Written exercise » How many lines in the rows below contain the word "position"? Reply with the number alone.

Extracted information »
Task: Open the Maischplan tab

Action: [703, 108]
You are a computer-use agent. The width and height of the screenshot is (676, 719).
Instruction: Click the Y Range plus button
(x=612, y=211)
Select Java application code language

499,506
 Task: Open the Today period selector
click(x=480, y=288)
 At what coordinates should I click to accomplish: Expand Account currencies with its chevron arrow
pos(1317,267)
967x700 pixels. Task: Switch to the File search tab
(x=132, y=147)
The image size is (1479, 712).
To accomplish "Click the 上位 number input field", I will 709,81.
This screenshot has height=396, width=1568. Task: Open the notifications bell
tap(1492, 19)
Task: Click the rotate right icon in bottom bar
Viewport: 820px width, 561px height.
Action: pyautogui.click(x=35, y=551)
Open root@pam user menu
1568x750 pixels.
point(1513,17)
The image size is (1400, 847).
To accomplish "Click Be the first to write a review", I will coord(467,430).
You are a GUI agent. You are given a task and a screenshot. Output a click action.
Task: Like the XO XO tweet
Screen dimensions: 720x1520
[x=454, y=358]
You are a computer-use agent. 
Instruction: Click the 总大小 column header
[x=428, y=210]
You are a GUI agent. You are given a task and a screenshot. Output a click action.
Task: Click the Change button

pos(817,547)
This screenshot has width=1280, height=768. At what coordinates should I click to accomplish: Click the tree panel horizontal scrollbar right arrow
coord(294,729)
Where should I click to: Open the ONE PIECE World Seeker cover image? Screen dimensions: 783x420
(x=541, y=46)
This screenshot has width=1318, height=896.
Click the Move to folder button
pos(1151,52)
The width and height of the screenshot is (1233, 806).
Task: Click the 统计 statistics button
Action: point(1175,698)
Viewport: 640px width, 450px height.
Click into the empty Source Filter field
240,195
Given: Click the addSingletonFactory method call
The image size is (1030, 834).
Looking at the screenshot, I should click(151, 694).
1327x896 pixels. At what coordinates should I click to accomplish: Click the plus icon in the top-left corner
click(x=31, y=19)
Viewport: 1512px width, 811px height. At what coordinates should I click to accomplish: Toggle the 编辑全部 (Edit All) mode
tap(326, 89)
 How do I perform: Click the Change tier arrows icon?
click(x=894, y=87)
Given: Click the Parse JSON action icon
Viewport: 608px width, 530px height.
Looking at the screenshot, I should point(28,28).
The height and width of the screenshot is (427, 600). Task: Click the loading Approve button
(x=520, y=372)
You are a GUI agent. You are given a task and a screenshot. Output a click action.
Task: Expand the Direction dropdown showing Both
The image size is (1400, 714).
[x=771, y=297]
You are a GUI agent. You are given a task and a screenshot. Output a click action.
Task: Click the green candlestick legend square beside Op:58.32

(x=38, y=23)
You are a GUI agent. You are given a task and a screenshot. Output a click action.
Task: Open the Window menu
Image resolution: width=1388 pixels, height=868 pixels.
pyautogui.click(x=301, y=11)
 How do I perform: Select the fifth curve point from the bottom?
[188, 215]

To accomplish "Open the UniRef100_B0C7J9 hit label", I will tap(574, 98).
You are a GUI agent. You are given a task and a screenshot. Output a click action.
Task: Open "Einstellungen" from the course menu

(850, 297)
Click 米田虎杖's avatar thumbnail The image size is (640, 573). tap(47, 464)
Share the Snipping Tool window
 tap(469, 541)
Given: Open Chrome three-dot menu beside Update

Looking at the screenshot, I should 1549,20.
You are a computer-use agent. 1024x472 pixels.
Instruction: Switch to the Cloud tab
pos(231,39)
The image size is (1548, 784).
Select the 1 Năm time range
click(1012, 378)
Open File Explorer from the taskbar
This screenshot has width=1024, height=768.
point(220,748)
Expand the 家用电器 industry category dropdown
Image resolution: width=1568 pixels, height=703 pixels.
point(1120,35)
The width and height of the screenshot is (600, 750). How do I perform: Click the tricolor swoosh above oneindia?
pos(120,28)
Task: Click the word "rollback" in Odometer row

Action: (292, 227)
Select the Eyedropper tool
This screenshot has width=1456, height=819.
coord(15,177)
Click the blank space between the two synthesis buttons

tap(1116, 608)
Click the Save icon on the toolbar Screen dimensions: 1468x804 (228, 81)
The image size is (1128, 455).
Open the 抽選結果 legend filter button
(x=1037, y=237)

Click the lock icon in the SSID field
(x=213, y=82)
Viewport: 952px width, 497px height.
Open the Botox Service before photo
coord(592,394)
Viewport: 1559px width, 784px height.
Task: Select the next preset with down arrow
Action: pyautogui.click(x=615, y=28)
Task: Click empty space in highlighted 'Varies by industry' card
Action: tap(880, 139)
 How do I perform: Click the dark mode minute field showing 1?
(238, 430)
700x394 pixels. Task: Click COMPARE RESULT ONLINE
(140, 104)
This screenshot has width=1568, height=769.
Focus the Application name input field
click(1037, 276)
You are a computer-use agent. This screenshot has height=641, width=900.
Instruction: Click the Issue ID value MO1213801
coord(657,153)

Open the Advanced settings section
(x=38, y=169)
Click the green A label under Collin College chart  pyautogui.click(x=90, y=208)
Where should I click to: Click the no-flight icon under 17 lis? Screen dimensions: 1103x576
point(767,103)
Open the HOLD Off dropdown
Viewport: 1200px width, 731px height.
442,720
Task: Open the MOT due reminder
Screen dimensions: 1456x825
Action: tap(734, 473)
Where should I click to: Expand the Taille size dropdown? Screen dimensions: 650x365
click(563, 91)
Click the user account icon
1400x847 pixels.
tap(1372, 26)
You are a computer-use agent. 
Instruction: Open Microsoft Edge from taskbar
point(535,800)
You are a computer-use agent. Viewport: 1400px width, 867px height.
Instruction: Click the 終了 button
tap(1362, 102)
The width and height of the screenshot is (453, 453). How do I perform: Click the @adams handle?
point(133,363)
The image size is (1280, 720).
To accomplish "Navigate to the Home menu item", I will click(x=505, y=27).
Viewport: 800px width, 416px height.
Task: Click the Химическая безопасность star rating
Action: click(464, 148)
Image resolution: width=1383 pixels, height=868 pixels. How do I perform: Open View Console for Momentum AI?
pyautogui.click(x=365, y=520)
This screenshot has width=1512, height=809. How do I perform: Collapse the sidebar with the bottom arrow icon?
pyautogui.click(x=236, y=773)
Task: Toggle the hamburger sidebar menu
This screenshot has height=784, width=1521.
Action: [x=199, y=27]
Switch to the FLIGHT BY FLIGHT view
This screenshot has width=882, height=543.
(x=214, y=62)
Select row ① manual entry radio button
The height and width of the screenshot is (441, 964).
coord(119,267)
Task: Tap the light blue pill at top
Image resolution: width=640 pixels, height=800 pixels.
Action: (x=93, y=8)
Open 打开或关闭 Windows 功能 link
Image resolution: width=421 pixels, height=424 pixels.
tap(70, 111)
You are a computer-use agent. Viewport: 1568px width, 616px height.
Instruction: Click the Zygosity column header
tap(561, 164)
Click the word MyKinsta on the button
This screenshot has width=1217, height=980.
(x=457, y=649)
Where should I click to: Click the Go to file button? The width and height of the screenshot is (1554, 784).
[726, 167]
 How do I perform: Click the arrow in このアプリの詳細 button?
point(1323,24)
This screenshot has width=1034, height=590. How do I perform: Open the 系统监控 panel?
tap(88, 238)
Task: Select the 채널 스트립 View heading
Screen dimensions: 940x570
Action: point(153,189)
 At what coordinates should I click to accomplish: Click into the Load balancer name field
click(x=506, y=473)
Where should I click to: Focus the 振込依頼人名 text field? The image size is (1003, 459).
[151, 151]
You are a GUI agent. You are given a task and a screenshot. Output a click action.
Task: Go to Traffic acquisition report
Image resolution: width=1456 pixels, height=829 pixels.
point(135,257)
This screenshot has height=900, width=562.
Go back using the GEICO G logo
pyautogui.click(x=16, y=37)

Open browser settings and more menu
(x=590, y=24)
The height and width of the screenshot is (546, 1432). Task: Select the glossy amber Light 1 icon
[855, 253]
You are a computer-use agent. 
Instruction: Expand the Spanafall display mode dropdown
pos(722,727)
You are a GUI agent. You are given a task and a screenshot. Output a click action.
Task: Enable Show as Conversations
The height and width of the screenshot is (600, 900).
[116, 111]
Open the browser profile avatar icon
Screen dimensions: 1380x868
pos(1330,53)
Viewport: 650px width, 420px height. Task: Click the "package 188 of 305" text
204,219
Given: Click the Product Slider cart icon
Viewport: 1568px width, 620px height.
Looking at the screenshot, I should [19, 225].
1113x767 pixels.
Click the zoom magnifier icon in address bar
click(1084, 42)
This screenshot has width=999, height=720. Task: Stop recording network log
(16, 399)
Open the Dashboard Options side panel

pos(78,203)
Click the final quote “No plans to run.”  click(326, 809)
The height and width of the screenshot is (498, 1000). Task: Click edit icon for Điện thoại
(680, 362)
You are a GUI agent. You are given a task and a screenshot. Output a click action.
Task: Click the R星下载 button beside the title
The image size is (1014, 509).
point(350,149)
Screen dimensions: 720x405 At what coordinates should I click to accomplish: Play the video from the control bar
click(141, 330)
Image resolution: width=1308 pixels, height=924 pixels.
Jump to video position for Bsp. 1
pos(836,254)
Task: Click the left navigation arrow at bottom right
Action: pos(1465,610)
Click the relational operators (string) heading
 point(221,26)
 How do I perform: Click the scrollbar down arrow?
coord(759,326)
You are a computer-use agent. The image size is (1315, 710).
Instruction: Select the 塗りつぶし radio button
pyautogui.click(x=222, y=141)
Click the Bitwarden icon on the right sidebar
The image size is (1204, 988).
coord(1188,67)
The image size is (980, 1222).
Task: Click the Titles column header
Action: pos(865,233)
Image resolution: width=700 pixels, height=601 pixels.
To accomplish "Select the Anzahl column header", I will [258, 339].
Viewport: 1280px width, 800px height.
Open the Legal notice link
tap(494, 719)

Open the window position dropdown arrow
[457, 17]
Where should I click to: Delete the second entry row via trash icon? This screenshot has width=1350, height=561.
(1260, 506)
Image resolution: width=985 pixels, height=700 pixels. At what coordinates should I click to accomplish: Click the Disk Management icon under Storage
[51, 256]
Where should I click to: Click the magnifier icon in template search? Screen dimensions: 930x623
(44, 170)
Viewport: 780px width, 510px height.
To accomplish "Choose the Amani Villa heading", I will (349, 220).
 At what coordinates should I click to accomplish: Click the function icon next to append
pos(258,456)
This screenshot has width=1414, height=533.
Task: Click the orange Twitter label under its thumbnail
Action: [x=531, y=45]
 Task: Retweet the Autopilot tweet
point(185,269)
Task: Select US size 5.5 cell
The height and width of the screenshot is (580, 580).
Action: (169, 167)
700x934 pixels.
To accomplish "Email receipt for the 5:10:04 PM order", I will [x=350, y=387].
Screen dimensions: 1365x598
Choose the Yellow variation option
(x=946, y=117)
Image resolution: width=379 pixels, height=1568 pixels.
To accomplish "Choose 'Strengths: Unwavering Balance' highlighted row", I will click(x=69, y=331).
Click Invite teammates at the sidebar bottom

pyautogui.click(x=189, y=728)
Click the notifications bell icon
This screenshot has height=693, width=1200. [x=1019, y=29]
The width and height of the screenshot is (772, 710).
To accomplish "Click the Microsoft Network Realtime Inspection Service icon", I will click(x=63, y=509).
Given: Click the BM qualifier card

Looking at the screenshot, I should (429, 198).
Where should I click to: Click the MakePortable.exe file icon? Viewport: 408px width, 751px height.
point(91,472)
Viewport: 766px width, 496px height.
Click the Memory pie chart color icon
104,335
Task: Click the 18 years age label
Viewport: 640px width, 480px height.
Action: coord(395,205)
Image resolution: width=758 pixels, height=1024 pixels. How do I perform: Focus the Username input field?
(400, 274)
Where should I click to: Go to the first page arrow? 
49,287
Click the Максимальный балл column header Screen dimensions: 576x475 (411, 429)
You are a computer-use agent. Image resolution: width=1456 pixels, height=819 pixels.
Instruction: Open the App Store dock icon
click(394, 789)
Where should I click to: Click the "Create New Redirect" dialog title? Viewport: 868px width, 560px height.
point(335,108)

Task result » 2